Records from a dataset

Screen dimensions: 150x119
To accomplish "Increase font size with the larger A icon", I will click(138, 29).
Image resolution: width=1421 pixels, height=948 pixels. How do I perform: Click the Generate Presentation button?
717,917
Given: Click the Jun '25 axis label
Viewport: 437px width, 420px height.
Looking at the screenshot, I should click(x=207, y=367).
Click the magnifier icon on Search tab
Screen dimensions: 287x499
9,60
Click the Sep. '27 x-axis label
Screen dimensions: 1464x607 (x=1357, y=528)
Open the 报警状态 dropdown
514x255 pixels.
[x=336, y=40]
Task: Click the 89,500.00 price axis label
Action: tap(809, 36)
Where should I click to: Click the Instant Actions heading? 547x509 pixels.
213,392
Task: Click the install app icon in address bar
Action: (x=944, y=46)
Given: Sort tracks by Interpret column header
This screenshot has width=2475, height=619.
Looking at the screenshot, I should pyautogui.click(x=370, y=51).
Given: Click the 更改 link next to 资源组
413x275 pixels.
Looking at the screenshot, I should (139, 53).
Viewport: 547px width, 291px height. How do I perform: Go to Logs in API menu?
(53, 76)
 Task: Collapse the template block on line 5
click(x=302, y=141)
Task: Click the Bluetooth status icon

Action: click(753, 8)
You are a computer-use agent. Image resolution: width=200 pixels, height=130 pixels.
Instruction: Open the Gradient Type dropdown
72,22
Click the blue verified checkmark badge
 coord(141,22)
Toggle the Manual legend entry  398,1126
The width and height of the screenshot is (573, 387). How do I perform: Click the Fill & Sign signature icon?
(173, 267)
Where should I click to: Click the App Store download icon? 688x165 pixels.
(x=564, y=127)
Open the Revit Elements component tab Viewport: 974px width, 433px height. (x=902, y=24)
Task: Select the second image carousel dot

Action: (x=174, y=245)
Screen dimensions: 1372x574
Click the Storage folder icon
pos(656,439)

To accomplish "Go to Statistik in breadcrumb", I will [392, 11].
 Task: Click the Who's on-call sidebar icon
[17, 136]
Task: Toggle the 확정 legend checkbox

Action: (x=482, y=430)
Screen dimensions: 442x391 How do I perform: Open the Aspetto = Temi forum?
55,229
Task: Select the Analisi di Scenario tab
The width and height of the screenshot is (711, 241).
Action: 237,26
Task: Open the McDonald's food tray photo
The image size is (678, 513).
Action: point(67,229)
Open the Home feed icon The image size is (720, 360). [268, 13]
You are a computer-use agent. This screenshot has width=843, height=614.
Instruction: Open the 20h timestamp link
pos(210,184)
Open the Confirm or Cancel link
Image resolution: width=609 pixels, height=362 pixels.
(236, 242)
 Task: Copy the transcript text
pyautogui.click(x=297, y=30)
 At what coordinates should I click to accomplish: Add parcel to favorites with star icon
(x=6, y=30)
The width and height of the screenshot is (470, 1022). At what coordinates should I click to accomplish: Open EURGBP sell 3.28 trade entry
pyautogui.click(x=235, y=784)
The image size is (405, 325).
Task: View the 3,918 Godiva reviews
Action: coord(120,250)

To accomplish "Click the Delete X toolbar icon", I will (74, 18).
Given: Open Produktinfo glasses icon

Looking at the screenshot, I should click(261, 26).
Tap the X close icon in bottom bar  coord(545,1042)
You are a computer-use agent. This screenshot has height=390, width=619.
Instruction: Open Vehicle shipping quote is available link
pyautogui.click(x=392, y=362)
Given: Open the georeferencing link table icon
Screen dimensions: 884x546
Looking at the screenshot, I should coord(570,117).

Your goal:
Write out each entry again, character for character.

Finished task:
Screen dimensions: 150x119
To accomplish "Increase font size with the larger A icon", I will click(138, 29).
Image resolution: width=1421 pixels, height=948 pixels. How do I perform: Click the Generate Presentation button?
717,917
Given: Click the Jun '25 axis label
Viewport: 437px width, 420px height.
Looking at the screenshot, I should click(x=207, y=367).
Click the magnifier icon on Search tab
Screen dimensions: 287x499
9,60
Click the Sep. '27 x-axis label
Screen dimensions: 1464x607 (x=1357, y=528)
Open the 报警状态 dropdown
514x255 pixels.
[x=336, y=40]
Task: Click the 89,500.00 price axis label
Action: tap(809, 36)
Where should I click to: Click the Instant Actions heading? 547x509 pixels.
213,392
Task: Click the install app icon in address bar
Action: (x=944, y=46)
Given: Sort tracks by Interpret column header
This screenshot has width=2475, height=619.
Looking at the screenshot, I should pyautogui.click(x=370, y=51).
Given: Click the 更改 link next to 资源组
413x275 pixels.
Looking at the screenshot, I should (139, 53).
Viewport: 547px width, 291px height. How do I perform: Go to Logs in API menu?
(53, 76)
 Task: Collapse the template block on line 5
click(x=302, y=141)
Task: Click the Bluetooth status icon

Action: click(753, 8)
You are a computer-use agent. Image resolution: width=200 pixels, height=130 pixels.
Instruction: Open the Gradient Type dropdown
72,22
Click the blue verified checkmark badge
 coord(141,22)
Toggle the Manual legend entry  398,1126
The width and height of the screenshot is (573, 387). How do I perform: Click the Fill & Sign signature icon?
(173, 267)
Where should I click to: Click the App Store download icon? 688x165 pixels.
(x=564, y=127)
Open the Revit Elements component tab Viewport: 974px width, 433px height. (x=902, y=24)
Task: Select the second image carousel dot

Action: (x=174, y=245)
Screen dimensions: 1372x574
Click the Storage folder icon
pos(656,439)

To accomplish "Go to Statistik in breadcrumb", I will [392, 11].
 Task: Click the Who's on-call sidebar icon
[17, 136]
Task: Toggle the 확정 legend checkbox

Action: (x=482, y=430)
Screen dimensions: 442x391 How do I perform: Open the Aspetto = Temi forum?
55,229
Task: Select the Analisi di Scenario tab
The width and height of the screenshot is (711, 241).
Action: 237,26
Task: Open the McDonald's food tray photo
The image size is (678, 513).
Action: point(67,229)
Open the Home feed icon The image size is (720, 360). [268, 13]
You are a computer-use agent. This screenshot has width=843, height=614.
Instruction: Open the 20h timestamp link
pos(210,184)
Open the Confirm or Cancel link
Image resolution: width=609 pixels, height=362 pixels.
(236, 242)
 Task: Copy the transcript text
pyautogui.click(x=297, y=30)
 At what coordinates should I click to accomplish: Add parcel to favorites with star icon
(x=6, y=30)
The width and height of the screenshot is (470, 1022). At what coordinates should I click to accomplish: Open EURGBP sell 3.28 trade entry
pyautogui.click(x=235, y=784)
The image size is (405, 325).
Task: View the 3,918 Godiva reviews
Action: coord(120,250)

To accomplish "Click the Delete X toolbar icon", I will (74, 18).
Given: Open Produktinfo glasses icon

Looking at the screenshot, I should click(261, 26).
Tap the X close icon in bottom bar  coord(545,1042)
You are a computer-use agent. This screenshot has height=390, width=619.
Instruction: Open Vehicle shipping quote is available link
pyautogui.click(x=392, y=362)
Given: Open the georeferencing link table icon
Screen dimensions: 884x546
Looking at the screenshot, I should coord(570,117).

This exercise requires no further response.